■ **GIVEN ENTRIES**:
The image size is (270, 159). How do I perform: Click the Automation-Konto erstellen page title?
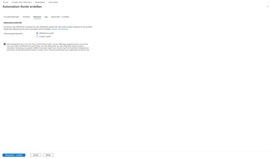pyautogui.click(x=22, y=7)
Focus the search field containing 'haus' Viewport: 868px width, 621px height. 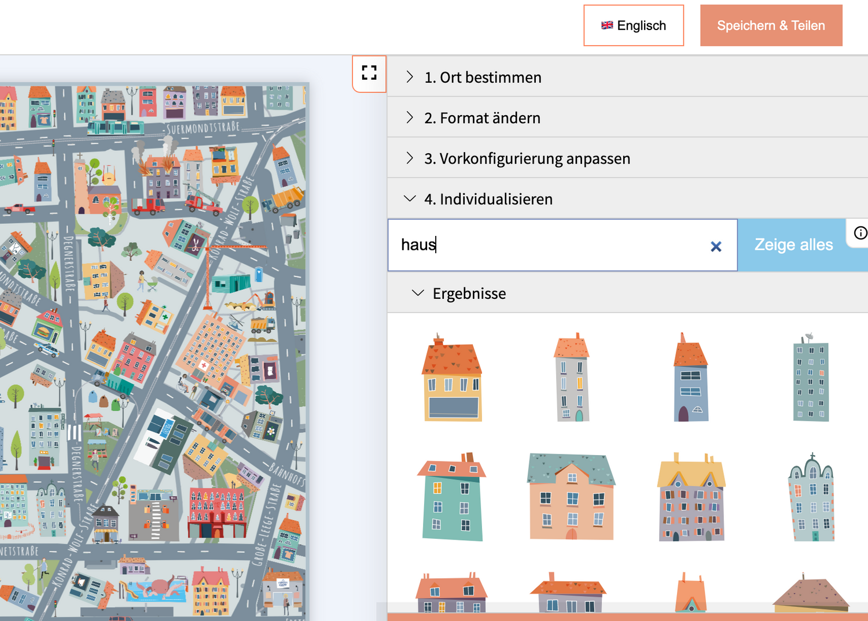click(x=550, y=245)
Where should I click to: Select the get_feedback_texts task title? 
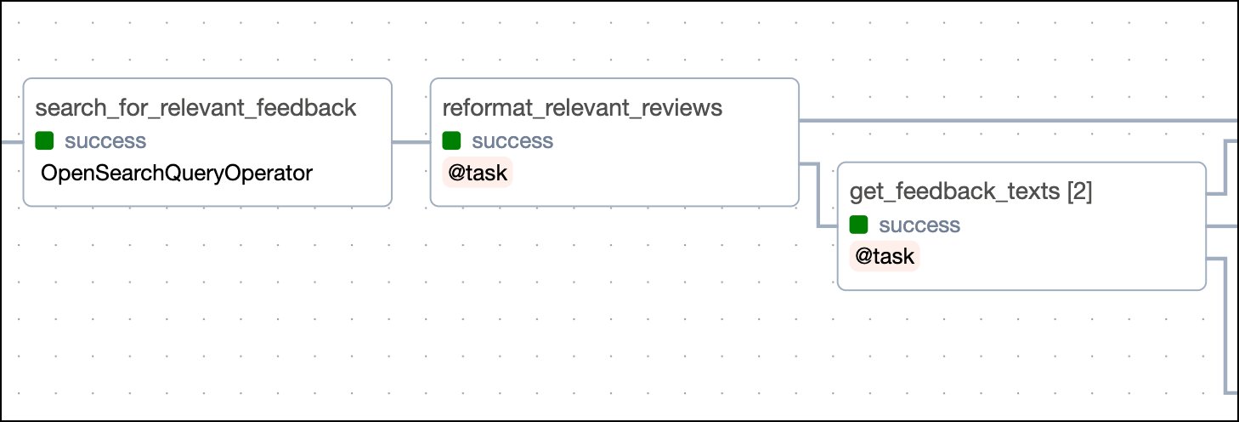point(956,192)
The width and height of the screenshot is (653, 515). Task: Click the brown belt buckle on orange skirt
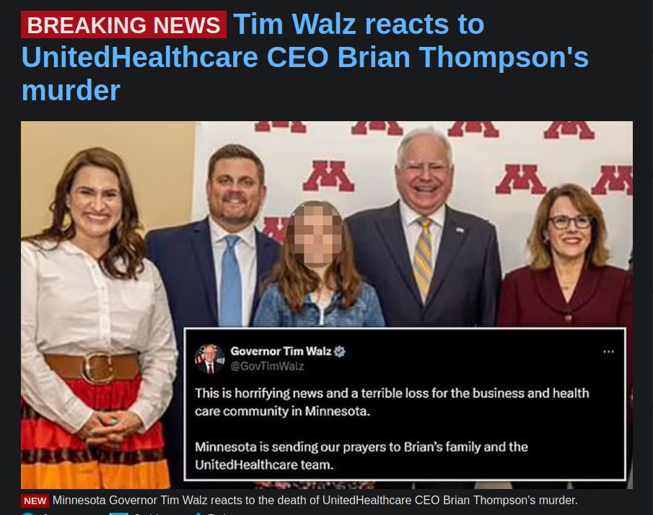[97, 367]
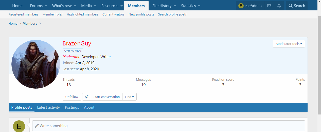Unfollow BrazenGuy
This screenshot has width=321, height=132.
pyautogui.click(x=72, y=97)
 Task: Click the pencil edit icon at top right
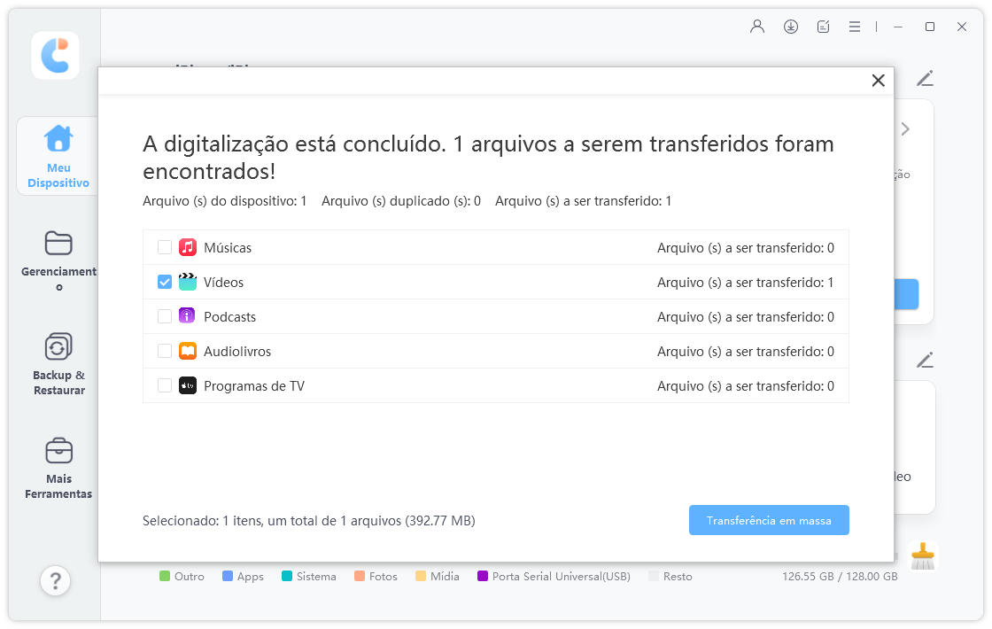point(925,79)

■ **WHAT YOU WILL DO**:
Repeat the lines of the records verbatim, starting at the line containing "The width and" and stopping after the final line. Images stay out.

■ **ANSWER TO THIS TASK**:
The width and height of the screenshot is (653, 515). Task: Click the brown belt buckle on orange skirt
[97, 367]
Unfollow BrazenGuy
This screenshot has width=321, height=132.
pyautogui.click(x=72, y=97)
 Task: Click the pencil edit icon at top right
point(925,79)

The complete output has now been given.